▸ **Exercise aim**: Continue the history of the Alberta Industrial Academy from its last sentence onward.

▸ **Quoted passage**:

****************

They held their first chapel exercise, at nine a. m. Friday, January fourth. Nine students were present. In the next three weeks the number had increased to seventeen. Student nationalities reveal the cultural diversity of pioneer life in Alberta: English, Scotch, French, Swede, German, Canadian and mixtures from the States.

Subjects taught included Bible, grammar, geography, physiology, arithmetic, reading and "Great Controversy". They planned to study other books as soon as it was determined which books would be sold in the Alberta Conference in the upcoming sales season. This illustrates the "Canvassers" nature of the curriculum. But, the Alberta Conference leadership had a broader vision for this school. Alberta Conference president, and principal of the school, C. A. Burman states, "a seed has been sown which will ripen into a well equipped intermediate school in due season."

An elementary church school started in that same month of January in the same rented building with Effie Russell Olson as teacher.

Within a year, the Alberta conference had purchased a farm of 160 acres three miles west of Leduc. They erected temporary buildings on the farm so the school, Alberta Industrial Academy, could operate there in the next school year. A farm school better suited their educational ideals. Students could do work on the farm and be free from distracting influences of town life. The farm came with 100 acres of cultivated timothy grass, considered a valuable crop. President Burman and his wife lived on the farm and had charge of the school during this early formative period. There were 36 students and three teachers.

Forty-nine students enrolled for the 1908–1909 school year; most of them "mature young men". The weather that winter was severe. "For several nights the thermometer registered 50° to 60° below zero," the boys' dean, Joseph L. Stansbury, writes, "and we are not very well protected from cold. Some of the coldest nights it registered as low as 20° below zero in our sleeping-rooms. Two families are living in tents on the school farm, that they may have the advantages of the school. In spite of all this exposure and the bitter cold, we are all enjoying good health. Nothing more serious has resulted than a few frosted ears, noses, fingers, and toes. We are confident that students who cheerfully endure these disagreeable features, and do not allow our meager and inadequate accommodations to hinder or discourage them in their educational work, are gaining an experience that will be a very essential qualification for missionary work in foreign countries, where there are so many obstacles to be overcome..."

****************

Excerpts from a dataset:
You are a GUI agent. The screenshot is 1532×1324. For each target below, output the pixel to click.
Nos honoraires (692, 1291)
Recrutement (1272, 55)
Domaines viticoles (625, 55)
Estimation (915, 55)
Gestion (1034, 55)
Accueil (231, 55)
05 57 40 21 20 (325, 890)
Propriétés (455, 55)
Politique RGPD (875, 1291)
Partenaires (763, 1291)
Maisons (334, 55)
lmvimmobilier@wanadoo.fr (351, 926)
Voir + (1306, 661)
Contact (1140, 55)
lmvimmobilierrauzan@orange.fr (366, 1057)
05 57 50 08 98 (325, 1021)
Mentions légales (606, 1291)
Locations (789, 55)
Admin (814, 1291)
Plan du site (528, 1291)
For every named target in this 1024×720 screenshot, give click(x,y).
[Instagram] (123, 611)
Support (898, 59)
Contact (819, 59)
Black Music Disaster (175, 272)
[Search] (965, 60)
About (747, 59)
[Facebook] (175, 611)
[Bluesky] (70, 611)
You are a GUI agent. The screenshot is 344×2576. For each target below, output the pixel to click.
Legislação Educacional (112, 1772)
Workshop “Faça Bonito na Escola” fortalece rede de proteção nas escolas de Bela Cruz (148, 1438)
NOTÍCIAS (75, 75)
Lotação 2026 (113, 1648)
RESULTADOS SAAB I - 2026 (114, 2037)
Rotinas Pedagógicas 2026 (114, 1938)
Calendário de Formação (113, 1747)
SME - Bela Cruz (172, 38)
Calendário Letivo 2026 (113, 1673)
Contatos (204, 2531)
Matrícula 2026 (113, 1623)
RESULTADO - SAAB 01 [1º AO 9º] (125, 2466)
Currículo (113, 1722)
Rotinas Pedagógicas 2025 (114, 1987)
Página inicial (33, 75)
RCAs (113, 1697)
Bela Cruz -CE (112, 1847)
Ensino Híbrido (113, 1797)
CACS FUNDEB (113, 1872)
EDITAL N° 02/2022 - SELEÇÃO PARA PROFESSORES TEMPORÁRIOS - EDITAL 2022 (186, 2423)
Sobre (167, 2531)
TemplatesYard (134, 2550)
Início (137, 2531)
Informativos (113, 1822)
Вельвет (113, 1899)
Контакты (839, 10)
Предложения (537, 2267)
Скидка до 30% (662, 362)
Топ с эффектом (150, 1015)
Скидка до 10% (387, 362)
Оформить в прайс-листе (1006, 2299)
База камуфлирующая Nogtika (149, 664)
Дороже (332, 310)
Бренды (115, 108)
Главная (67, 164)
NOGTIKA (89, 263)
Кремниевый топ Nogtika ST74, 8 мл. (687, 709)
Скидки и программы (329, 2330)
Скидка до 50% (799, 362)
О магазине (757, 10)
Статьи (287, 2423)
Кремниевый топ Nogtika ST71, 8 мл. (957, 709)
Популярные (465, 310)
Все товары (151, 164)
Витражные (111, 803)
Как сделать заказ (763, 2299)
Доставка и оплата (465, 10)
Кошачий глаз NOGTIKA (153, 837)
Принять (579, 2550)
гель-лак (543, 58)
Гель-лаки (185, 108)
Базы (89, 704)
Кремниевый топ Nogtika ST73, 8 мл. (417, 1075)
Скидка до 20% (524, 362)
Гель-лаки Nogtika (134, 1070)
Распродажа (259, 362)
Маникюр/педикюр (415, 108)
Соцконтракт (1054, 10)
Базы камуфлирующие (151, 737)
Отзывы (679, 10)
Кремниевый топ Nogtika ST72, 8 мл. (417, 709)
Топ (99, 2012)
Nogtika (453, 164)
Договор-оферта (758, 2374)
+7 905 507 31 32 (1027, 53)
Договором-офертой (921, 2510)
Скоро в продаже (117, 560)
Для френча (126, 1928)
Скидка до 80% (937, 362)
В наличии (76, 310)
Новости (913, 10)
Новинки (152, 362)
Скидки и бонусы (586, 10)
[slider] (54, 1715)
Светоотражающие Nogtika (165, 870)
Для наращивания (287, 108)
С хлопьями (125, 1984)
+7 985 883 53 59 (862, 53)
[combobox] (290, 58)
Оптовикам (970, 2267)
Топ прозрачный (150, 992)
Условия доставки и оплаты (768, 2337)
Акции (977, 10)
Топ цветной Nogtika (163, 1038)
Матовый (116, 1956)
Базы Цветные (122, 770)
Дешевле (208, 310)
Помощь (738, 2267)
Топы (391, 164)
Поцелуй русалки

****************

▸ **Task response**:
In 1909, the school purchased a site near Lacombe consisting of over 1,200 acres of farmland. The new high school was built on top of a hill that overlooked the campus. Classes begun before construction had completed, leading to students sleeping in a barn and in tents during the first semester at Lacombe. Eventually, a small village named College Heights, Alberta sprung up around the school to support the institution. Enrolment rose quickly during the first few years, from 61 students to 223, and the school went through a number of name changes in a short span of time. In 1919, the school added a post-secondary program and was renamed Canadian Junior College. The following year, it became one of two Seventh-day Adventist colleges in Canada; Canadian Junior College served Western Canada while Oshawa Missionary College served Eastern Canada.

In May 1930, an arsonist burned down the administration building, the industrial building, and the men's dormitory, leaving several students badly injured and in need of hospitalization. The school quickly rebuilt and the new buildings were re-opened that November. The school struggled financially during the 1930s as a result of the Great Depression, with enrolment dropping below 100. Battleford Academy, another Seventh-day Adventist school in Saskatchewan, was merged with Canadian Junior College in an effort to save money. After World War II, a post-war boom increased enrolment above 300, and allowed the school to pay off debts from reconstructing the administration building.

===Canadian Union College===
In 1947, the school became a senior college and was renamed Canadian Union College, becoming the primary post-secondary institution for the Canadian Union Conference of Seventh-day Adventists. That same year, it began its first four-year program in theology. A music department was founded soon after, in 1949.

In 1958, the General Conference of Seventh-day Adventists recommended that Canadian Union College pursue provincial accreditation. A large construction program began, and several new buildings were constructed, in an effort to win accreditation. However, the government of Alberta did not allow private institutions to grant degrees at this time, and so no accreditation came; and the school was left heavily in debt. At this time Oshawa Missionary College (now Kingsway College) was facing similar accreditation issues for its own post-secondary programs. Beginning in the 1970s, Canadian Union College began pursuing a series of affiliation programs, to enable its students to study at CUC and get a degree. In 1971, CUC affiliated itself with the University of Alberta, and through this program it offered first-year and later second-year university courses. In 1979, CUC began an affiliate program with Union College, a Seventh-day Adventist university in Nebraska, which allowed CUC to begin offering three-year and four-year degree programs. Some programs CUC was able to offer through Union College included a Bachelor of Education program and a Bachelor of Arts degree. In 1983, CUC affiliated with Walla Walla College in order to offer the first two years of Walla Walla's engineering program. Kingsway College also attempted to gain affiliations with Adventist universities in the United States, but failed to do so; and furthermore, because the Ontario government changed how nurses were educated in the province, Kingsway lost its nursing program, in 1975. This led to the Canadian Union voting to close Kingsway's post-secondary program and merge it with CUC, in 1977.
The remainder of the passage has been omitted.